Koreai-india-careers

India

Posted March 25, 2026

Salaried, full-time

Job Overview

JD – Site Reliability Engineer (SRE)

Kore.ai is a pioneering force in enterprise AI transformation, empowering organizations through our

comprehensive agentic AI platform. With innovative offerings across "AI for Service," "AI for Work," and

"AI for Process," we're enabling over 400+ Global 2000 companies to fundamentally reimagine their

operations, customer experiences, and employee productivity.
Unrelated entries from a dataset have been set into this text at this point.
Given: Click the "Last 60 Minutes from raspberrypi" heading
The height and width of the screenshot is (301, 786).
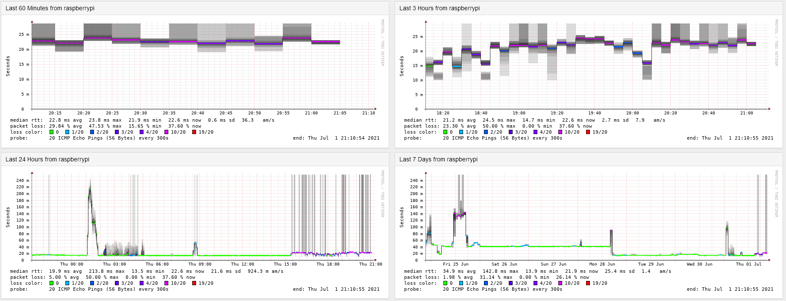Looking at the screenshot, I should pos(50,8).
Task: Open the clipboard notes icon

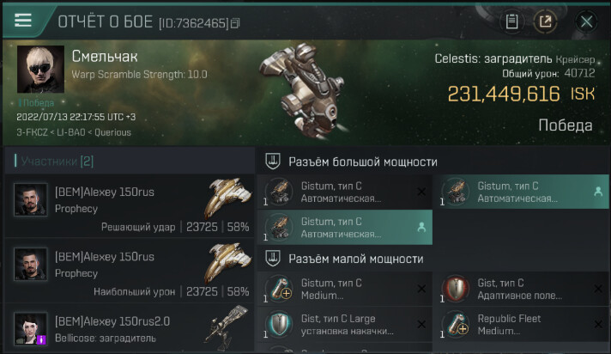Action: coord(511,21)
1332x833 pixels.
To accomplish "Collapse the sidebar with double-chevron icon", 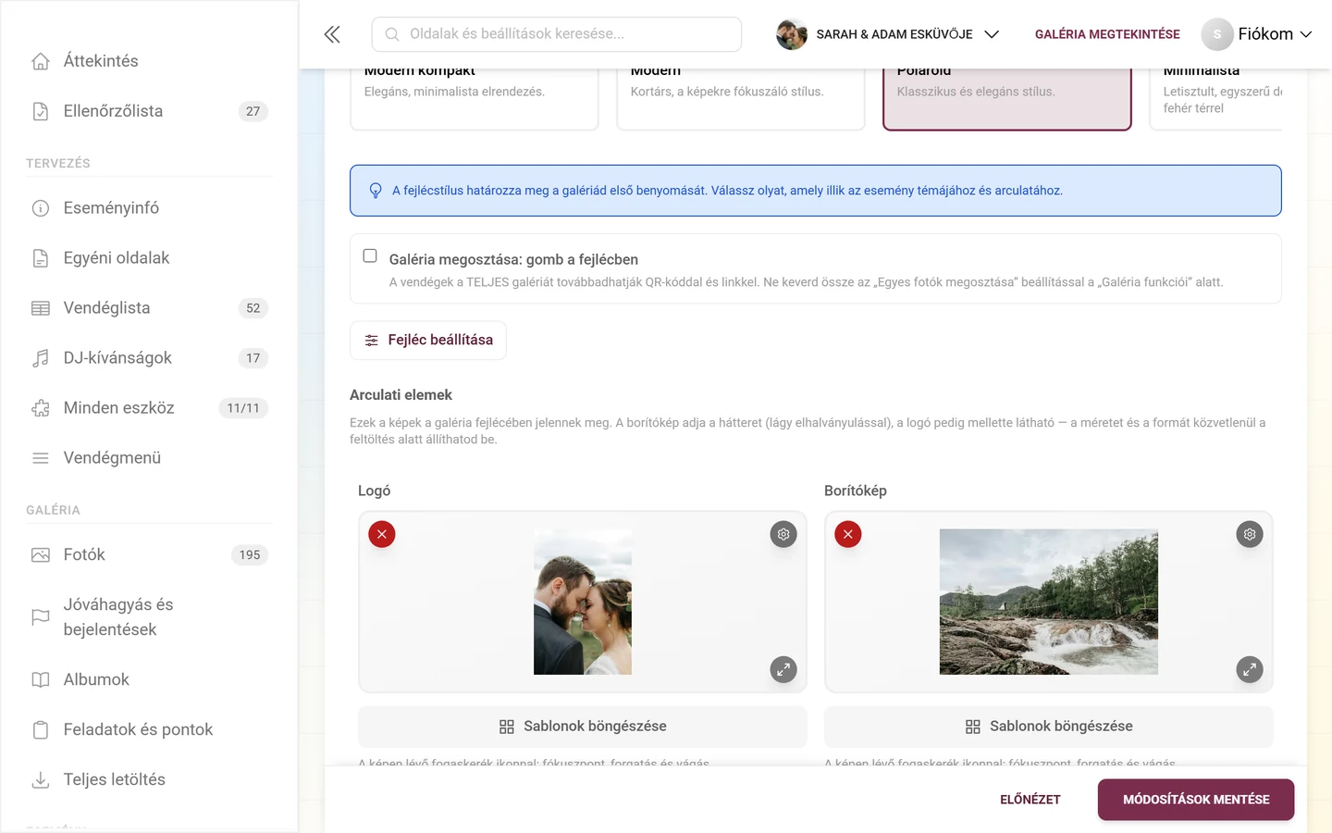I will tap(332, 34).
Our end-to-end platform enables enterprises to build, deploy, manage, monitor, and continuously

improve agentic applications at scale. We've automated over 1 billion interactions every year with voice

and digital AI in customer service and transformed employee experiences for tens of thousands of

employees through productivity and AI-driven workflow automation.
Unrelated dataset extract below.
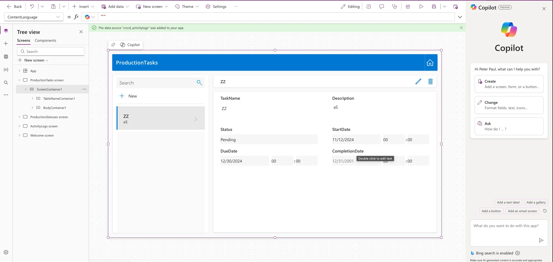Click the Share icon in the toolbar
Screen dimensions: 553x262
point(408,7)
Recognized as a leader by Gartner, Forrester, IDC, ISG, and Everest, Kore.ai has secured Series D

funding of $150M, including strategic investment from NVIDIA to drive Enterprise AI innovation.
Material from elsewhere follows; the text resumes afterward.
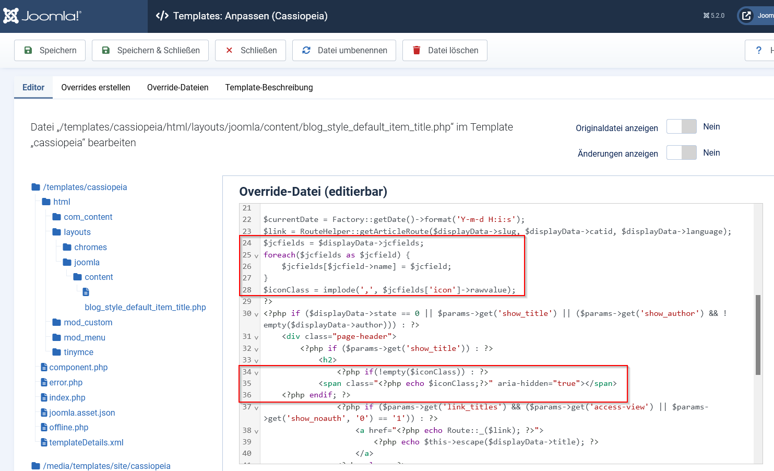Click the file icon next to index.php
Founded in 2014 and headquartered in Florida, we maintain a global presence with offices in India, UK,

Germany, Korea, and Japan.

About the Role

We are seeking an experienced Site Reliability Engineer (SRE) with a strong focus on Kubernetes
ecosystems to join our growing team. You will play a critical role in designing, operating and scaling our
cloud-native infrastructure, ensuring high availability, performance and resilience of our production
services.
The ideal candidate has deep hands-on expertise in Kubernetes orchestration, advanced autoscaling
strategies, GitOps workflows, infrastructure-as-code provisioning and modern observability practices.
You will work closely with engineering and product support teams to embed reliability into every layer of
our stack.

RESPONSIBILITIES

Design, manage, and optimize large-scale Kubernetes clusters (EKS/AKS/GKE or selfmanaged)
for reliability, security and cost efficiency.
Implement and maintain advanced autoscaling solutions using HPA, VPA and event-driven
scaling with KEDA.
Provision and manage cloud infrastructure and Kubernetes resources declaratively using
Crossplane for multi-cloud/hybrid environments.
Drive GitOps practices by owning and enhancing Argo CD deployments, application sets, and
progressive delivery workflows (canary, blue-green).
Define, monitor, and enforce Service Level Objectives (SLOs), Service Level Indicators (SLIs),
and error budgets using observability data.
Build and maintain comprehensive observability pipelines with tools using OpenTelemetry or
eBPF.
Participate in on-call rotations, lead incident response, perform root cause analysis and
facilitate blameless postmortems.
Collaborate on capacity planning, chaos engineering experiments and disaster recovery
strategies.

EXPERIENCE REQUIRED

Bachelor's degree in Computer Science, Engineering, or equivalent practical experience.
8+ years of experience in SRE, Platform Engineering or DevOps roles with a heavy Kubernetes
focus.
Expert-level knowledge of Kubernetes, including custom resource definitions, operators,
networking (CNI), storage (CSI), and security (Pod Security Standards, OPA/Gatekeeper).
Good production experience with:
Autoscaling: HPA (metrics-based), VPA, and KEDA (event-driven scaling for queues,
databases, etc.).
Crossplane for provisioning cloud resources and composing control planes.
Argo CD for declarative GitOps deployments, multi-cluster management, and application
lifecycle.
Strong hands-on experience with observability platforms, particularly distributed tracing and
performance analytics or eBPF-based full-stack observability.
Proficiency in Infrastructure as Code tools (Terraform, Helm, Jsonnet/Kustomize).
Programming skills in Python, Go, or similar for automation and tooling.
Solid understanding of CI/CD pipelines (GitHub Actions, GitLab CI, Argo Workflows).

PREFERRED SKILLS

Experience with multi-region/multi-cluster Kubernetes architectures and service meshes
(Istio/Linkerd).
Contributions to or deep usage of chaos engineering tools (Chaos Mesh, Litmus).
Familiarity with cost optimization tools (Kubecost, CloudZero) and FinOps practices.
Relevant certifications (CKA/CKS, Google Professional Cloud Architect, etc.).
Experience implementing SLO-driven development and reliability budgeting.

EDUCATION QUALIFICATION

Bachelor’s degree in computer science, Engineering, or equivalent practical experience.